Infineon Technologies hat vor Kurzem davon gesprochen, dass sich die Lieferengpässe in der Halbleiterbranche noch bis Ende 2023 hinziehen werden. Was bedeutet das für Puls und die Stromversorgungsbranche?
Die deutsche Industrie im Allgemeinen und natürlich die Stromversorgungsbranche im Besonderen ist im weltweiten Vergleich nur ein kleiner Abnehmer von Chips. Wenn es stimmt, was zu lesen ist, dann kauft Apple im Jahr mehr Halbleiter ein als die gesamte weltweite Automobilindustrie! Als Kunden zahlen wir heute den Preis für die mit Macht weltweit laufende Digitalisierungswelle. Vor diesem Hintergrund wundert es mich eigentlich, dass die Chinesen nicht versuchen, aus dieser Marktsituation mehr Kapital zu schlagen. Was mich an den Diskussionen um die Stärkung der europäischen Halbleiterindustrie stört, ist die Diskussion um den 2-nm-Ansatz. Das ist nicht die Technologie, die wir hier vordringlich benötigen! Wir haben auch schon versucht, unseren Halbleiterlieferanten deutlich zu machen, dass wir unter anderem die Stromversorgungen für die ASML-Produkte liefern, die sie so dringend benötigen, aber auch dieser Hinweis hat nichts gebracht.

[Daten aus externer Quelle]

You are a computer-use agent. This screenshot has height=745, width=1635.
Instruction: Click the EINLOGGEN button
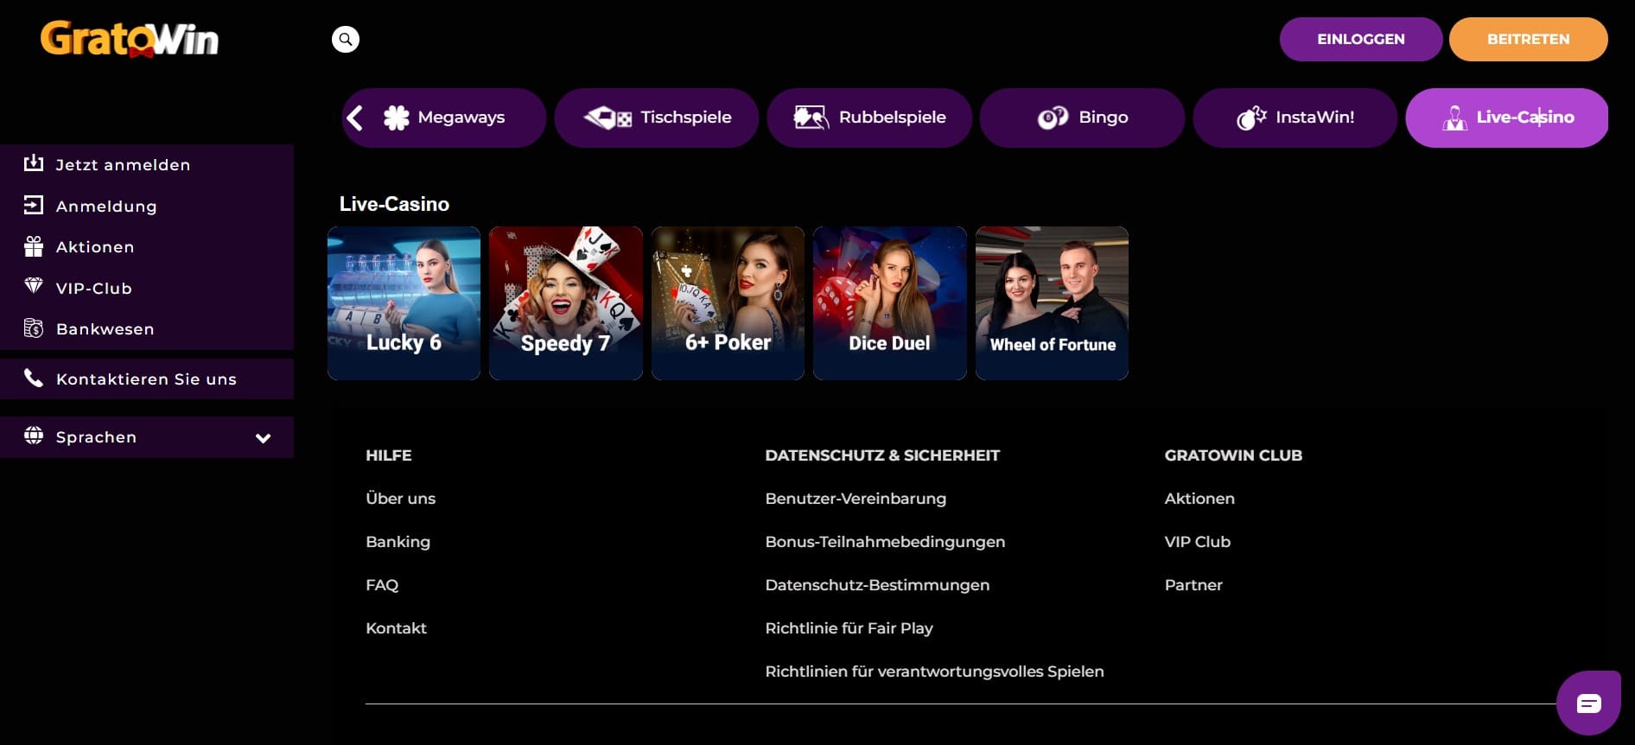click(1361, 39)
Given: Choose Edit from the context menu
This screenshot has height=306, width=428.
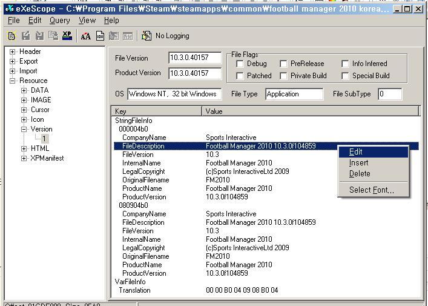Looking at the screenshot, I should click(x=356, y=151).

Puls verfügt traditionell über ein gut gefülltes Lager. Wie stellt sich die Lagersituation Anfang 2022 dar? Wie weit reichen Ihre Auftragsbücher?
Unser Lager an Fertigprodukten ist mit einer Reichweite von zwei Wochen quasi nicht mehr existent. Auch wir sind inzwischen im Modus der Warenzuteilung angekommen. Unser Geschäftskonzept hat sich damit vorübergehend verändert. Aktuell sind unsere Auftragsbücher deutlich über ein Jahr hinaus gefüllt. Die Kunden wollen sicherstellen, dass sie bei der Belieferung oben stehen, und sie wollen auch ihre Preise absichern.